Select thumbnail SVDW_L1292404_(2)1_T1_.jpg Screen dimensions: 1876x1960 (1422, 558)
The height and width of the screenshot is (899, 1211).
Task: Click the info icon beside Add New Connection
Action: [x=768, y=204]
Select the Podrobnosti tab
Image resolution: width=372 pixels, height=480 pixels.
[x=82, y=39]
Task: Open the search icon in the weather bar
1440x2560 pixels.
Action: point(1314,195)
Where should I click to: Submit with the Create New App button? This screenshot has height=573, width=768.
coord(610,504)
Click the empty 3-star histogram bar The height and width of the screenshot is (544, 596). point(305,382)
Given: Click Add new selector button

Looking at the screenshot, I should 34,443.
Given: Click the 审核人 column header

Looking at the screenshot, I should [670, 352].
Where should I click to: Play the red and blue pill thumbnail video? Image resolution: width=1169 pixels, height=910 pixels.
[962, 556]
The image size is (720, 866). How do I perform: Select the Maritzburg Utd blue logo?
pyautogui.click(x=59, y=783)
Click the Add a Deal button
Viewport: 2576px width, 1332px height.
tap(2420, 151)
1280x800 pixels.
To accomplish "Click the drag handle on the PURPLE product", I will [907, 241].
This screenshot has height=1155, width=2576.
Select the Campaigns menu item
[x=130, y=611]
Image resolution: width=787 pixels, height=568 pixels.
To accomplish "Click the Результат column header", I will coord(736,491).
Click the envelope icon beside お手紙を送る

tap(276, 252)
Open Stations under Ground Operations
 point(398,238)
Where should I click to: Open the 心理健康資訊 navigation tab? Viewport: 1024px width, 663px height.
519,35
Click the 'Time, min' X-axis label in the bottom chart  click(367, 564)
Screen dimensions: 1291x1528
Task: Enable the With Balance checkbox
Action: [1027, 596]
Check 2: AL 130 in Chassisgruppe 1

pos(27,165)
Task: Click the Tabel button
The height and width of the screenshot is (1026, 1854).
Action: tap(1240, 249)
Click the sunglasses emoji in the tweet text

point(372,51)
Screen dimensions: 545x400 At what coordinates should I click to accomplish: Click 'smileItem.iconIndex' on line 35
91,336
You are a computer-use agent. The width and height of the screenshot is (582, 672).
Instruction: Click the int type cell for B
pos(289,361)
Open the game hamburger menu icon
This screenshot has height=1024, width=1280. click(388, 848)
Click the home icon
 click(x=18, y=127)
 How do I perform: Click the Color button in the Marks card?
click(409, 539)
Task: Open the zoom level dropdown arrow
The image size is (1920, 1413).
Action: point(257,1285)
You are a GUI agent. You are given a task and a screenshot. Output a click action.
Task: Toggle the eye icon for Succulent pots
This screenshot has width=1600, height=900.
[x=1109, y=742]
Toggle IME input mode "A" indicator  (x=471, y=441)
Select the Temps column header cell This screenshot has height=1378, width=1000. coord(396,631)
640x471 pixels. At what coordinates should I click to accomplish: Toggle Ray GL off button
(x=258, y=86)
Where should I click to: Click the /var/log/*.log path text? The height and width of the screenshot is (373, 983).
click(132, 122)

########

请统计上面的列表中有多少行含有字符串“pixels”，只给出这个数字。

6